The sun is yellowish-white. That’s the color they told us at the Harvard-Smithsonian Observatory semester course I took in astrophysics, that’s the color I’m sticking with.
Here’s why.
Cool stars have most of their light shining in the red end of the visible spectrum, so they look red. Slightly warmer stars shine orange, because most of their brightest light shines in that part of the spectrum. Interestingly though, they shine red light brighter than the red stars do. It’s just that the orange is even brighter. There’s also a decent amount of yellow light in the orange stars, as well.
Getting hotter, there are some yellow stars. These shine orange and red even brighter than the orange and red stars do, it’s just that the yellow is even brighter than that. There’s also green and blue light coming from them that the yellow overpowers as well.

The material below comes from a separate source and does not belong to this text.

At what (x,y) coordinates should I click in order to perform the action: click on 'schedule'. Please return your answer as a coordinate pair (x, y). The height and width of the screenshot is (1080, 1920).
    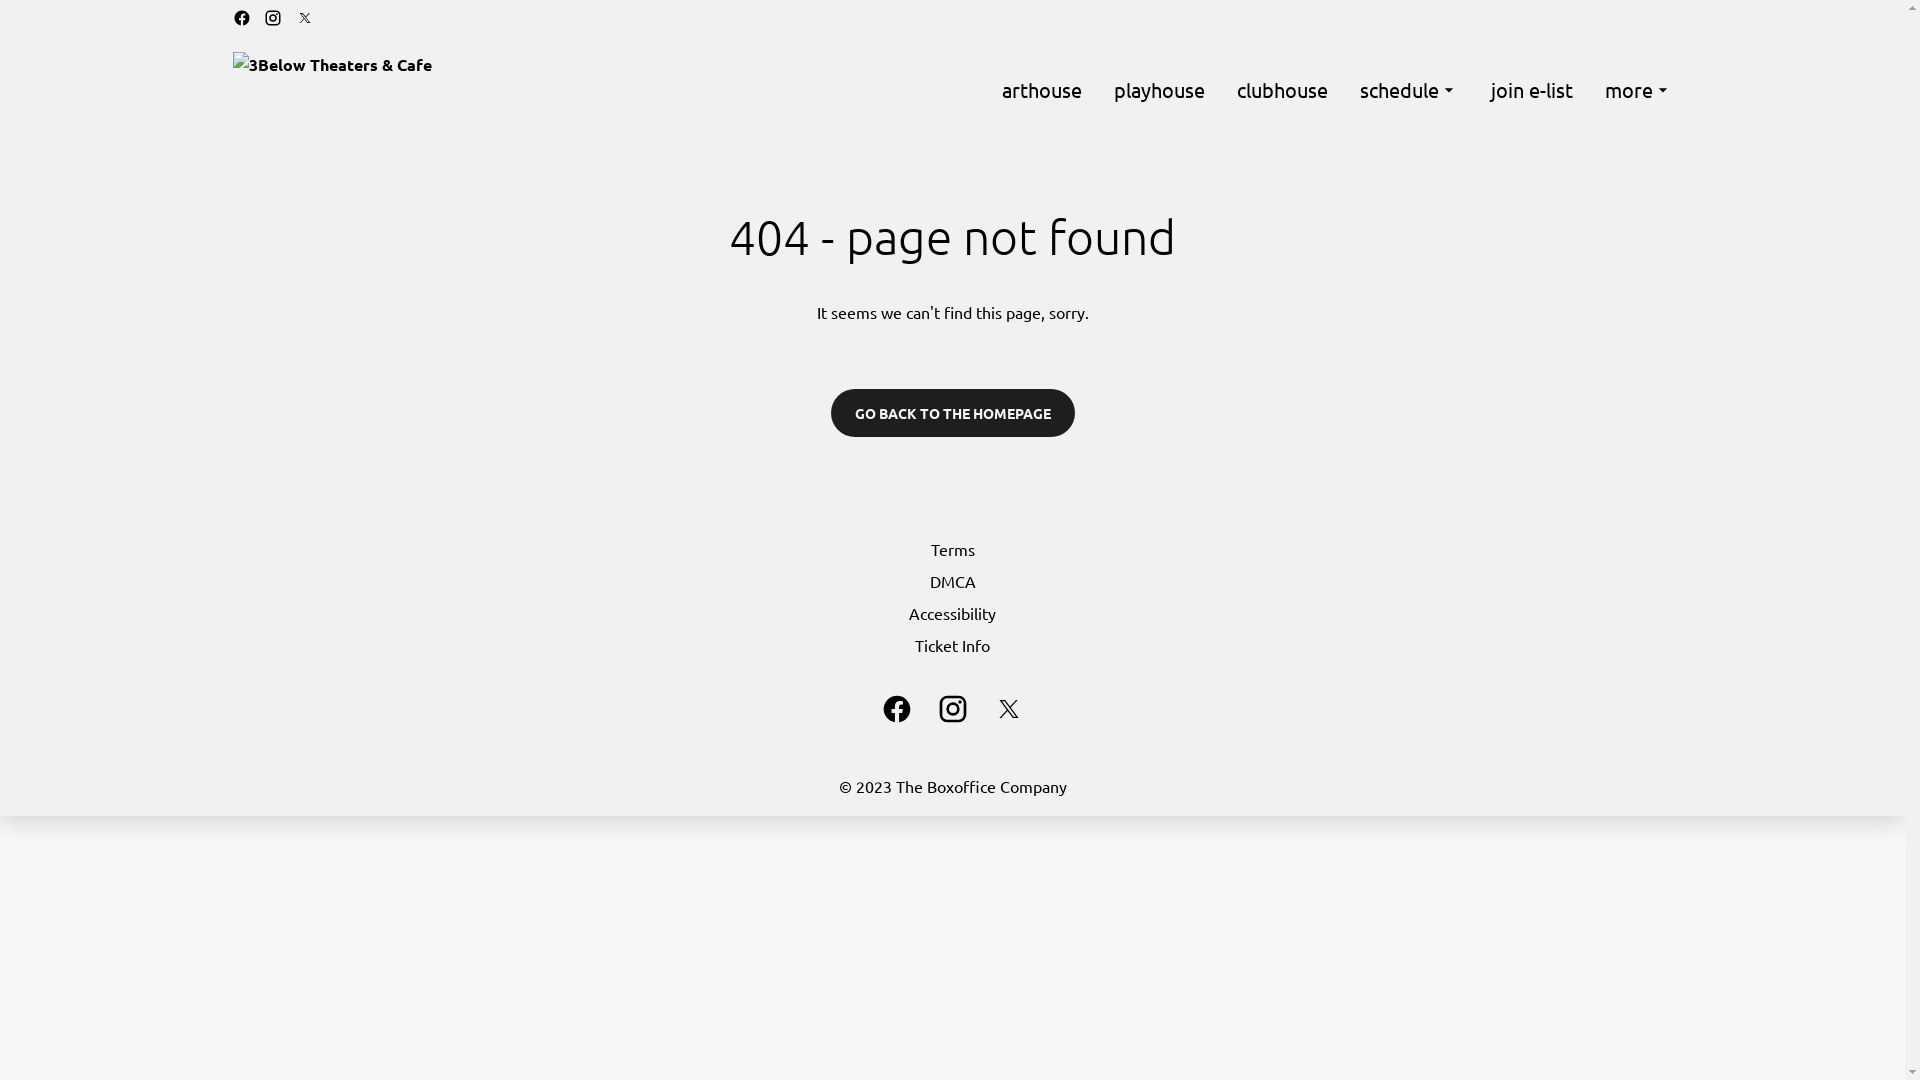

The very brightest wavelengths of visible light from the sun are in the portion of the spectrum we see as green. However, the green part of the spectrum is very narrow, whereas the yellow part is very wide. So there’s a lot of yellow at a bunch of different wavelengths shining just about as bright as the green. But at this point, all the visible colors of the spectrum are shining pretty friggin bright, which means the light looks mostly white, but most of the very brightest light from the sun is yellow, so it’s white with a yellow tinge.
Stars a bit hotter than the sun shine a more pure white, even though one might expect that they’d look green or greenish blue. That is in fact the brightest light coming from them, but there’s so much bright light at all wavelengths at that point, they look white.
Hotter still, we get to bluish-white (stars hot enough to shine blue shine a LOT of blue light, and the amount of light in the rest of the spectrum coming from them overpowers their levels in cooler stars to a degree that it’s just not funny.)
There are stars even hotter than that, that are a more pure blue. These stars are shining crazy amounts of all frequencies of light, but the blue is just that much brighter.
So the sun doesn’t look a lot different in our sky than it looks from space, yellow-white. But isn’t the blue sky caused by scattered sunlight? Yes, but not so much from the sunlight shining directly down on us, but from the light shining toward spots on the earth where the sun appears to be on the horizon. The blue from the light shining in those directions gets scattered our way to make our blue sky in daylight, and those parts of the world that are experiencing sunset or sunrise get the light leftover, which heavily skews toward red and orange.